───── Extracted data

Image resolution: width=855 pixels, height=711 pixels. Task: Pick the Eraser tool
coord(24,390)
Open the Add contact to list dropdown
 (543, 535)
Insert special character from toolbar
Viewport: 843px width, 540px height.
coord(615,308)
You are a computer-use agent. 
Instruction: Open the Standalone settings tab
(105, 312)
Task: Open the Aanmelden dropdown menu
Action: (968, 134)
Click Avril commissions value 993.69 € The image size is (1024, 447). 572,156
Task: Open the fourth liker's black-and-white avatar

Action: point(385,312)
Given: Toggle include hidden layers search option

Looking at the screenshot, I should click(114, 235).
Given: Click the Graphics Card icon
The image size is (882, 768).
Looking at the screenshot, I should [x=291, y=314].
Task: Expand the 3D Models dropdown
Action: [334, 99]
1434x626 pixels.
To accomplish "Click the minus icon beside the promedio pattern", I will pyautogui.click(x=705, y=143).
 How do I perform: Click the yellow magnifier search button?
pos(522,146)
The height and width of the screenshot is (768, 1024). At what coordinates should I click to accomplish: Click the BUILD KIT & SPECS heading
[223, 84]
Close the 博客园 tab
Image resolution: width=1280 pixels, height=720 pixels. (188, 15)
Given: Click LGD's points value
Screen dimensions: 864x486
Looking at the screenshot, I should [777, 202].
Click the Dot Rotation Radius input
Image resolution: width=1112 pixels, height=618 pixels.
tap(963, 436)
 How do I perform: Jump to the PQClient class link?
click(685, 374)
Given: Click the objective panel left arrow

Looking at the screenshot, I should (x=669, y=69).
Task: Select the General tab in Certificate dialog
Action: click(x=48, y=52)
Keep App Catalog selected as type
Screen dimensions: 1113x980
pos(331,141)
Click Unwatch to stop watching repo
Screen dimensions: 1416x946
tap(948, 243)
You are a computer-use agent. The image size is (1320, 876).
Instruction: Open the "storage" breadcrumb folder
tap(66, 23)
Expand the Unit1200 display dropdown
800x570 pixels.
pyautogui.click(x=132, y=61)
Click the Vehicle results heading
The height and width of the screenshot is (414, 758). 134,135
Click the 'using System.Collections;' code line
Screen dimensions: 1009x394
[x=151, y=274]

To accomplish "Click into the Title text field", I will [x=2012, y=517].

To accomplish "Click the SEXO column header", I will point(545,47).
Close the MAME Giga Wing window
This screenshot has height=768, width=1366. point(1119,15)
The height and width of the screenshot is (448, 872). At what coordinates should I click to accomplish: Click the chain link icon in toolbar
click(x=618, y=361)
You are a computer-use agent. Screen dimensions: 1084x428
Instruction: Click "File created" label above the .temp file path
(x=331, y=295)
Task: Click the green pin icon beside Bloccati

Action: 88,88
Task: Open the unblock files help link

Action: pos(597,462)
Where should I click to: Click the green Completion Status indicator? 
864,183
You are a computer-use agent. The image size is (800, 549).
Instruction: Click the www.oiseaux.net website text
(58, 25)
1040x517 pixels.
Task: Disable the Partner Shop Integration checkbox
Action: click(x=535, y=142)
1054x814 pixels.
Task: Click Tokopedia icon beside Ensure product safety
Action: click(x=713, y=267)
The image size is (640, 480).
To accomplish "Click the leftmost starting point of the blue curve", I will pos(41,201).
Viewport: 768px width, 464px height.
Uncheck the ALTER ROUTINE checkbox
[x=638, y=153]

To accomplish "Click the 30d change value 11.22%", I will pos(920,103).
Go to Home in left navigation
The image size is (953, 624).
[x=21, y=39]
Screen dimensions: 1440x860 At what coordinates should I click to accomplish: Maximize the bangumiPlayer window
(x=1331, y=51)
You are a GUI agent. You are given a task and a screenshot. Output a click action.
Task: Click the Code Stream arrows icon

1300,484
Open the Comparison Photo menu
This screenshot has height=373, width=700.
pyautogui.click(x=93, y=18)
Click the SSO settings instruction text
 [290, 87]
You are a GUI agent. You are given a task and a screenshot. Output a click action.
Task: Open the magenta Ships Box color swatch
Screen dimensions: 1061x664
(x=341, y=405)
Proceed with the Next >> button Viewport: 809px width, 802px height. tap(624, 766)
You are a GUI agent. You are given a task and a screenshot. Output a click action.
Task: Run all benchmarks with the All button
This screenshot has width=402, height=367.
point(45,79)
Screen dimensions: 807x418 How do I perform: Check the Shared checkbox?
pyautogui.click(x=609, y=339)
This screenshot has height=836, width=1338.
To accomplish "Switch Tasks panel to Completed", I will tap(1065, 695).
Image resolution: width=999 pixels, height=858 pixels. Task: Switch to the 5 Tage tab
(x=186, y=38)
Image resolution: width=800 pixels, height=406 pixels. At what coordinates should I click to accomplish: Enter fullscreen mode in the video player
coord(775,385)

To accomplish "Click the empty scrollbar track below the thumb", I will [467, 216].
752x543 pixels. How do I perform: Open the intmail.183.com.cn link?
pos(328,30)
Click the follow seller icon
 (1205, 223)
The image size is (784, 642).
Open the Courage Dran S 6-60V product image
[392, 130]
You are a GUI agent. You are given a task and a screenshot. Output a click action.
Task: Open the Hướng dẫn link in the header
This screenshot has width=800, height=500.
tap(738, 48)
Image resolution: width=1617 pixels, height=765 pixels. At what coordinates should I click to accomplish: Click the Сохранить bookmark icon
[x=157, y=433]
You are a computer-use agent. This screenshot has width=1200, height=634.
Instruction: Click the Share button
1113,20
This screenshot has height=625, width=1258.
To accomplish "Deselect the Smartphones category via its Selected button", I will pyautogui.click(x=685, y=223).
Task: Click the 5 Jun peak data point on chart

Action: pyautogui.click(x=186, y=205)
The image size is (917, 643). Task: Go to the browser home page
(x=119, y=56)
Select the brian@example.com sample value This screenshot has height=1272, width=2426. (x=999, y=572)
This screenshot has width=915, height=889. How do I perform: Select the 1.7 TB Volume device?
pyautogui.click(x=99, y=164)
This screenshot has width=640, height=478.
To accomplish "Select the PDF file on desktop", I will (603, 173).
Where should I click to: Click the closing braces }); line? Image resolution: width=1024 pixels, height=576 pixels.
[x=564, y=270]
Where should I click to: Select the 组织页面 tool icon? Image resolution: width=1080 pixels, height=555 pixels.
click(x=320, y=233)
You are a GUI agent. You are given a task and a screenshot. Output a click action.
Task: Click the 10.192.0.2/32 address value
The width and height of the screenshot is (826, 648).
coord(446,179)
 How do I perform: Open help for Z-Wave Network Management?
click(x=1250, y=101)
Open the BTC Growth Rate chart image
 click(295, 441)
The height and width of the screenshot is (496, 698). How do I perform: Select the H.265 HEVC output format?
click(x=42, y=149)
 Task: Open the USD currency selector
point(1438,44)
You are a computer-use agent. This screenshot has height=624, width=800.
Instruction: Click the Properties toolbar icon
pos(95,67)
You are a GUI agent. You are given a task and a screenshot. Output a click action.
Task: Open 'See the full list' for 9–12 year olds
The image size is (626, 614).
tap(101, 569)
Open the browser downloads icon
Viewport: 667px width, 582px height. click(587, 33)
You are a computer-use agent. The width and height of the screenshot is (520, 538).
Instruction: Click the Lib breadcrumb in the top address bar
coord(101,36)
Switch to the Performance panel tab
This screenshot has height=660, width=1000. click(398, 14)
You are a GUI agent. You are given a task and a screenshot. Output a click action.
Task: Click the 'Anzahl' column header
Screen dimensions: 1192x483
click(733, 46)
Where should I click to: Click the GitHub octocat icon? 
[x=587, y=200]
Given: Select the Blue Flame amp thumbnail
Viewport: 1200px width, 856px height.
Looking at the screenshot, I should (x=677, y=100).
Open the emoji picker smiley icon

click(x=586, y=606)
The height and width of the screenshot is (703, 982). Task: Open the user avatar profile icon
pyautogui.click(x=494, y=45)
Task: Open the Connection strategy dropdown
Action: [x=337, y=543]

──────────

**Task instructions:** Could you reproduce, exactly, every line above from the line with "Viewport: 843px width, 540px height." to the line with "1434x626 pixels.", and no other line? Both ends count.

**Solved problem:**
Viewport: 843px width, 540px height.
coord(615,308)
You are a computer-use agent. 
Instruction: Open the Standalone settings tab
(105, 312)
Task: Open the Aanmelden dropdown menu
Action: (968, 134)
Click Avril commissions value 993.69 € The image size is (1024, 447). 572,156
Task: Open the fourth liker's black-and-white avatar

Action: point(385,312)
Given: Toggle include hidden layers search option

Looking at the screenshot, I should click(114, 235).
Given: Click the Graphics Card icon
The image size is (882, 768).
Looking at the screenshot, I should [x=291, y=314].
Task: Expand the 3D Models dropdown
Action: [334, 99]
1434x626 pixels.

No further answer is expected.